Joabe A. Silva AdvocaciaDireito da Saúde e do Servidor Público

Quem acompanha a rotina de tratamento de uma criança com autismo sabe que a distância entre a casa e a clínica não é apenas uma questão de conforto. Uma criança pode precisar de fonoaudiologia, terapia ocupacional, psicologia, fisioterapia e outras terapias várias vezes por semana. Quando cada atendimento exige uma viagem longa, sobretudo de transporte público, o deslocamento passa a ocupar uma parte importante do dia.

E existe uma pergunta que aparece com frequência quando o plano informa que não possui clínica próxima: o plano pode simplesmente indicar uma clínica em outra cidade e considerar que cumpriu sua obrigação?

A resposta não é tão simples. O plano pode, em determinadas situações, indicar atendimento fora do município onde a criança mora. Mas não basta fornecer o nome de uma clínica qualquer: é necessário que o serviço seja efetivamente apto a realizar o tratamento e que o acesso seja viável nas circunstâncias concretas.

O Tribunal de Justiça de São Paulo analisou justamente uma situação como essa no Agravo de Instrumento nº 2238723-36.2024.8.26.0000, julgado pela 1ª Câmara de Direito Privado, sob relatoria do Desembargador Alberto Gosson, em 12 de novembro de 2024. Vale registrar desde já que se trata de decisão em tutela de urgência, tomada em análise inicial e não em julgamento definitivo do mérito.

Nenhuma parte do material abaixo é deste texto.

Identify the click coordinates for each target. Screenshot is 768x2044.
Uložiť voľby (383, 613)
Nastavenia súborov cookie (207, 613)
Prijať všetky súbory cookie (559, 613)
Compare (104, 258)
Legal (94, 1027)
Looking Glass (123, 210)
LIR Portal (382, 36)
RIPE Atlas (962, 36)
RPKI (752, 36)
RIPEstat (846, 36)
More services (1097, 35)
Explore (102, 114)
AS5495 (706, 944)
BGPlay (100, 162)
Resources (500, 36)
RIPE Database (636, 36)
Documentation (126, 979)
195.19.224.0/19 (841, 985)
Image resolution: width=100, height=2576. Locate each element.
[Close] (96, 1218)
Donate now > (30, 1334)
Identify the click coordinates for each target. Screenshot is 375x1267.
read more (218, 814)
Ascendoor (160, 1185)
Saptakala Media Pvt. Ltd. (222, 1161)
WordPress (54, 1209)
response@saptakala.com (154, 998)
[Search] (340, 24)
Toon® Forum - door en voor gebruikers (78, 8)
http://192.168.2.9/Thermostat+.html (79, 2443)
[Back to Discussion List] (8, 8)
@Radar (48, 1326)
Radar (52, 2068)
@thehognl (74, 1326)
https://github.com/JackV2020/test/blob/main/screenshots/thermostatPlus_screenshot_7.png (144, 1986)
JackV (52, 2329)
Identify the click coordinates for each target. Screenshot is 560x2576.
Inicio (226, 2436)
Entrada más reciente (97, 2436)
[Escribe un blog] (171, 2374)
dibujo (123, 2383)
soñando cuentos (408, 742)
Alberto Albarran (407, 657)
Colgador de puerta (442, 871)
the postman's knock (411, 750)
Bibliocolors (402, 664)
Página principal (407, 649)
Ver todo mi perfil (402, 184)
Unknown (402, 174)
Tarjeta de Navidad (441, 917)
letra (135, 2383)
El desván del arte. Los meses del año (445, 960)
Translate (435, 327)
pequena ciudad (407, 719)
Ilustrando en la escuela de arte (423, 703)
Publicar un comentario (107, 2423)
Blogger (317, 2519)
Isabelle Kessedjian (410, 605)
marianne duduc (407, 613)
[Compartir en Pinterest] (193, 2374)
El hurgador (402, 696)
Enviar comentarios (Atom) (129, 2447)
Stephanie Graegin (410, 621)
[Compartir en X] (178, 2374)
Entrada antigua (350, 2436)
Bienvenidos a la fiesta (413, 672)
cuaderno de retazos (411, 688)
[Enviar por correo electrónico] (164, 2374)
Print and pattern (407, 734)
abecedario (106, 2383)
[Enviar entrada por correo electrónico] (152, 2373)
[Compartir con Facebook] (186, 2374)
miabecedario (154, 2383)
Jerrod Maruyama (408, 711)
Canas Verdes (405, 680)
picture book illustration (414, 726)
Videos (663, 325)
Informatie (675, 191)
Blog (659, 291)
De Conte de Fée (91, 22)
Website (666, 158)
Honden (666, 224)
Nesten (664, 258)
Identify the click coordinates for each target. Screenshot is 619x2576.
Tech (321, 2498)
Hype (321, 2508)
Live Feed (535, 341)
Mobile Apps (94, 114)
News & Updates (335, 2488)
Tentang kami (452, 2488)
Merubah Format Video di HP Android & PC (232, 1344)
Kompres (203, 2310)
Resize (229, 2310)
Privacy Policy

O que aconteceu no caso analisado pela Justiça

A criança precisava de tratamento multidisciplinar para autismo. O problema não estava apenas na cobertura das terapias, mas na rede oferecida pela operadora.

A criança morava em Mauá, na região metropolitana de São Paulo, e a operadora indicou clínicas situadas na Baixada Santista — outro trecho da região, do outro lado da serra. A família buscou opções próximas da residência, e as indicadas estavam a uma distância considerável. Em uma das situações analisadas, o deslocamento por transporte público levava aproximadamente uma hora e meia. Profissionais que acompanhavam a criança registraram o cansaço decorrente do trajeto e o prejuízo no aproveitamento das sessões.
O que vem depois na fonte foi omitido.